Coles predicted to be checkout free within the next 10 years
The future is apparently right around the corner as customers will just be able to walk out of supermarkets – no need to "checkout".
We've all been the victims of long checkout lines at grocery stores. They definitely feel like the bane of your entire existence.
Sure, the self-checkouts are great but ever been stuck behind someone who decided to do a week's worth of grocery shopping at the self-serve? Nightmare.
However, according to Coles executives, the future reality of the checkout system could be very, very different. In fact, supermarkets could simply have checkout-free shopping in the next 10 years.
This prediction comes as a result of innovation in retail technology and an increasing focus on costs quickly making checkouts redundant.
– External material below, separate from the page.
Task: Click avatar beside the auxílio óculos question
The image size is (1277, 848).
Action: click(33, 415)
The goal is for artificial intelligence-connected sensors to detect the contents of your trolley or basket and automatically charge you as you walk out of the store.
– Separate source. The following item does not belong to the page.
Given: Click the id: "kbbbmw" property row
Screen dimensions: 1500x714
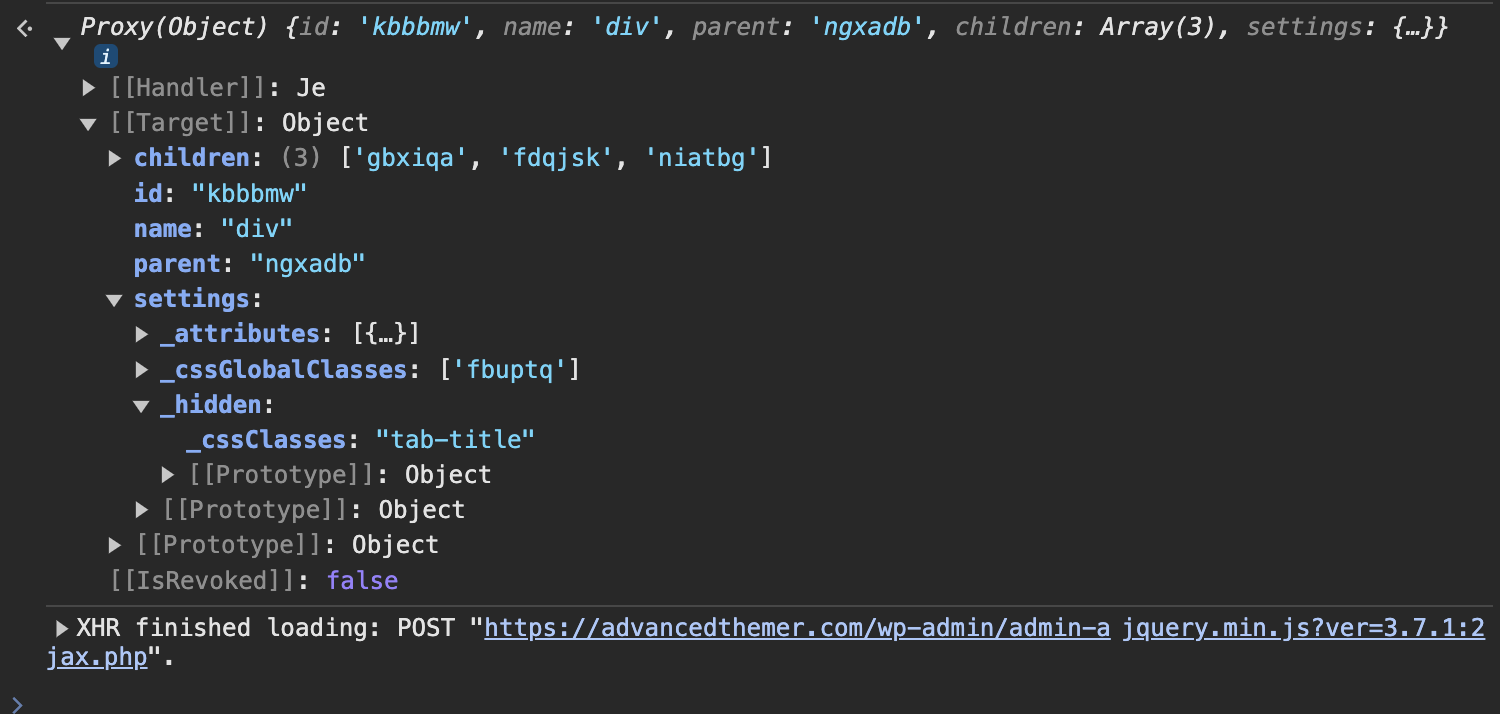Looking at the screenshot, I should click(x=220, y=193).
"I have no doubt in the next 10 years, customers will be able to take the product off the shelf, put it in their basket, walk out and have it all paid for," Coles' head of commercial and express, Greg Davis, told The Sydney Morning Herald.
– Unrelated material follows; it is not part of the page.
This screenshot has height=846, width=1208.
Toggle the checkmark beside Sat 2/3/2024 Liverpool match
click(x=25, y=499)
Apparently, this type of technology is already being used by Amazon in its physical stores in the United States, which means the sensors have already been developed. The sensors at these Amazon stores automatically charge customers to their Amazon account for what sensors have detected they walk out of the store with.
Davis noted how quickly technology is changing the way we shop by reminding us that in 2009, only 60 out of 800 Coles stores had self serve checkouts. Fast forward to 2020 and every single Coles store has a self serve checkout and "50% of our customers use them when checking out. It's the biggest visible change at Coles in the last decade".
Woolworths has also begun testing a new type of checkout service, called Scan&Go. This allows shoppers to scan items on their phones and pay for them digitally before exiting the store.
These changes could have a big impact on the supermarket industry in a number of ways. It would see less of a need for checkout servers but a decline in shoplifting and thieving. However, there is the question of what happens if someone's card declines? Or there aren't enough funds in the account connected to the store?
One thing is for sure, we're all probably going to stop buying a lot of chocolate at the checkout and that's something we can all appreciate a little bit.